Nous en sommes encore au début. Ça va dégénérer. Il y aura des coups, de la violence de la part de l’homme vis-à-vis de celle qu’il considère comme sa propriété. Elle prend ses distances, songe sérieusement à le quitter. Mais se retrouve enceinte. Elle n’a pas de métier, pas de formation professionnelle, elle est sans ressources. Elle retourne avec le mari. « Moi, mère irréfléchie, écervelée. » L’arrivée du deuxième bébé ne va rien arranger. Séparation, divorce. Et mésentente sur la garde des enfants.

 

La suite ? Vous la lirez.

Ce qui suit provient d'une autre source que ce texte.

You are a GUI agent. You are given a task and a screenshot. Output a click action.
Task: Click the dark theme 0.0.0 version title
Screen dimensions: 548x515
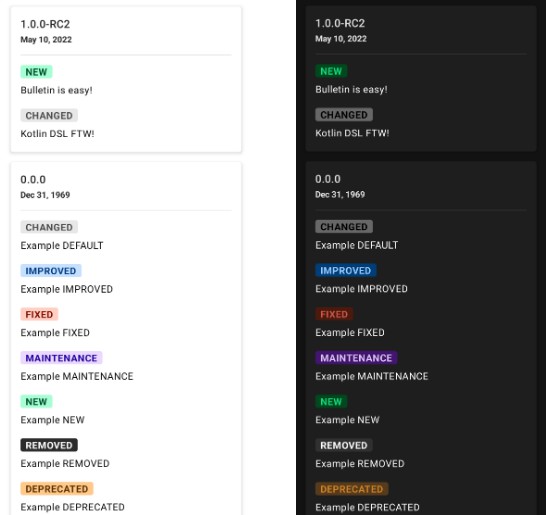click(x=328, y=179)
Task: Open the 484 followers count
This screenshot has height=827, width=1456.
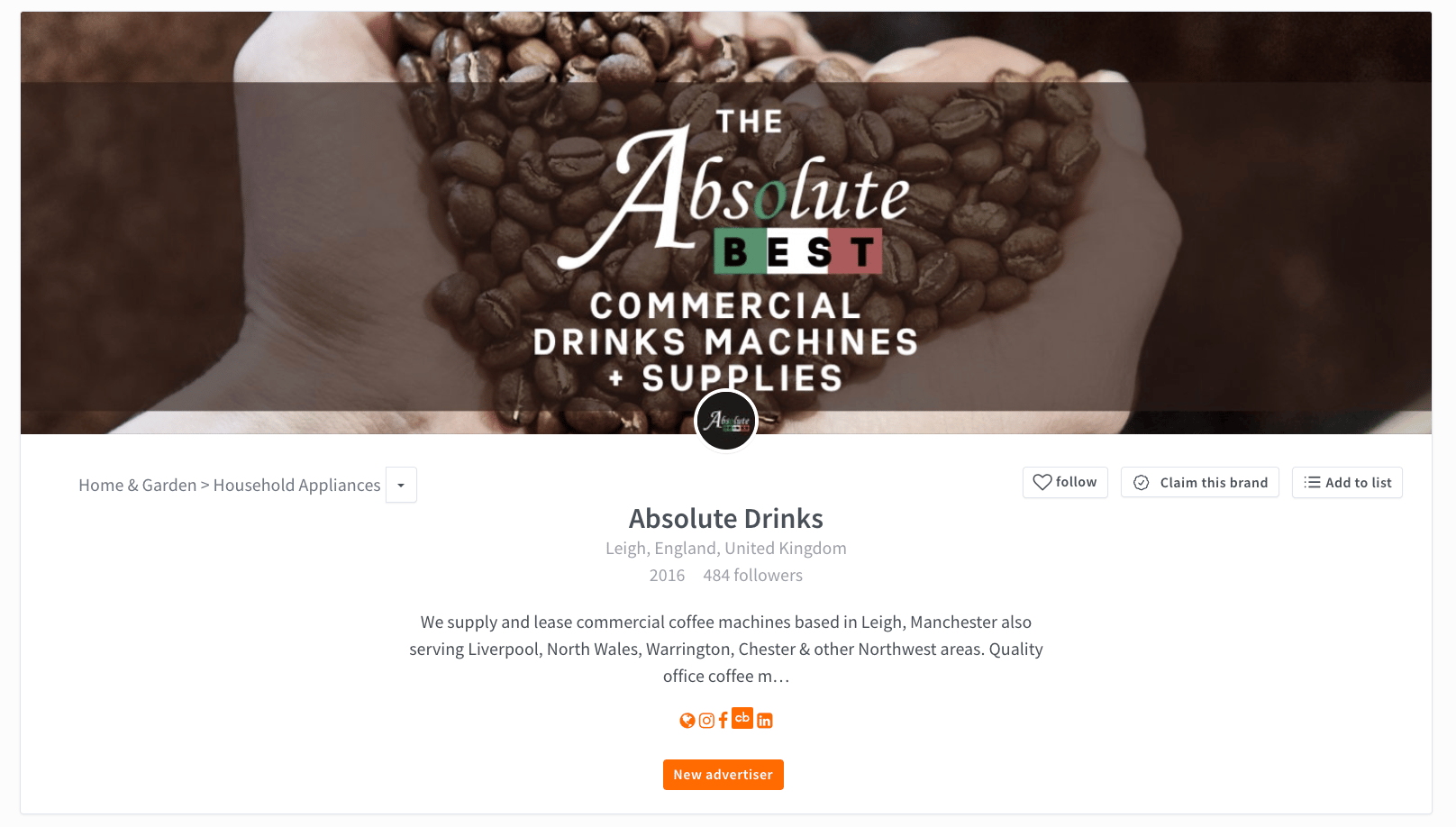Action: pyautogui.click(x=753, y=575)
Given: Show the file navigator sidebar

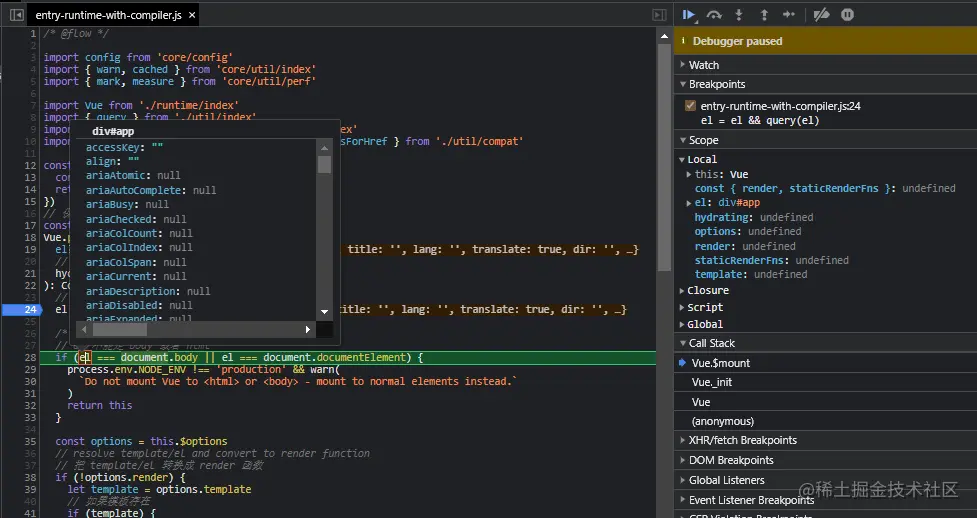Looking at the screenshot, I should pos(17,15).
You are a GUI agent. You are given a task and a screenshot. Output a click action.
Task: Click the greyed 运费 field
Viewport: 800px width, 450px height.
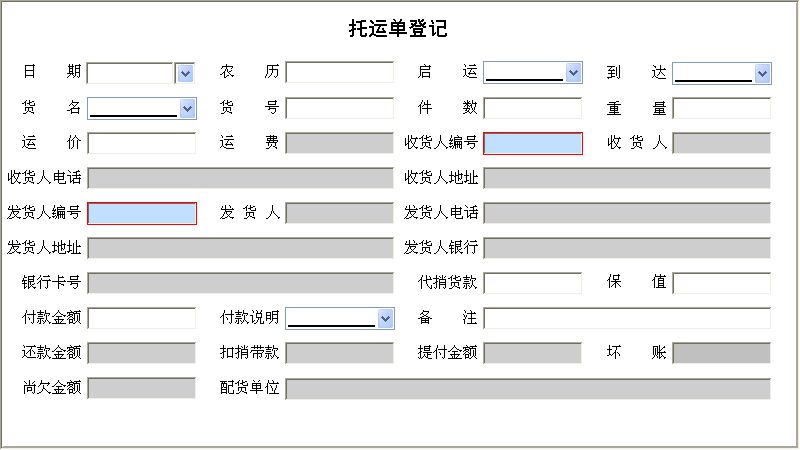click(340, 143)
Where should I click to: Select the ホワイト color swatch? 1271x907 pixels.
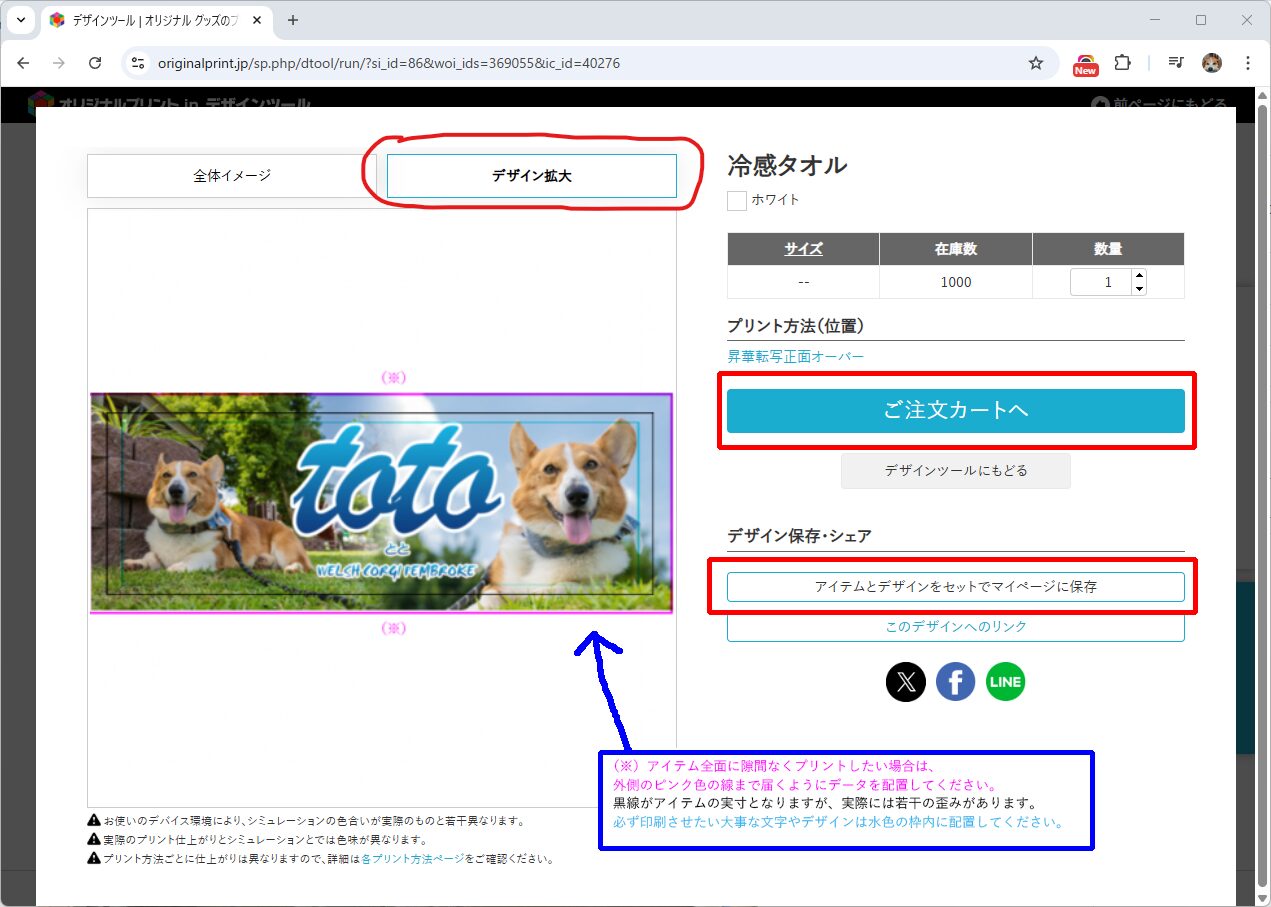point(737,200)
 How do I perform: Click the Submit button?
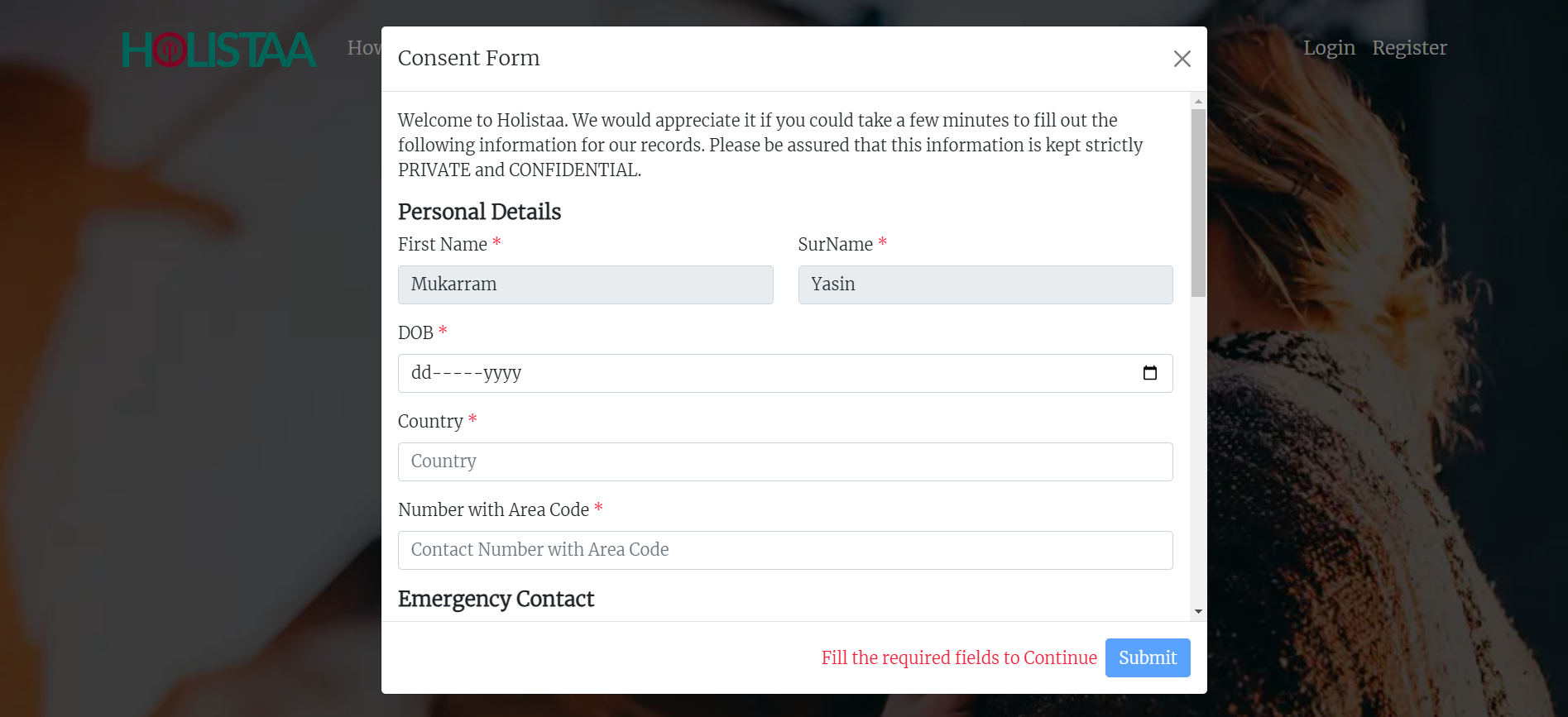(x=1147, y=657)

Pour comprendre à quel point une femme peut s’en vouloir. D’avoir laissé un temps ses enfants aux mains d’un père violent. D’avoir abandonné ses enfants par moments, de les avoir négligés. D’avoir souvent privilégié sa vie professionnelle, amoureuse et sexuelle, sa vie de femme, au détriment de sa vie de mère.

 

Bien sûr, chaque cas est unique. Bien sûr, il y a une question d’époque. Mais dans ce livre-testament d’une mère pleine de doutes qui n’a cessé de se remettre en question, Marguerite Andersen met le doigt sur le paradoxe de la maternité. « Jamais je n’ai pensé que nous ne nous aimions pas », précise-t-elle.


Ce texte a été modifié après publication.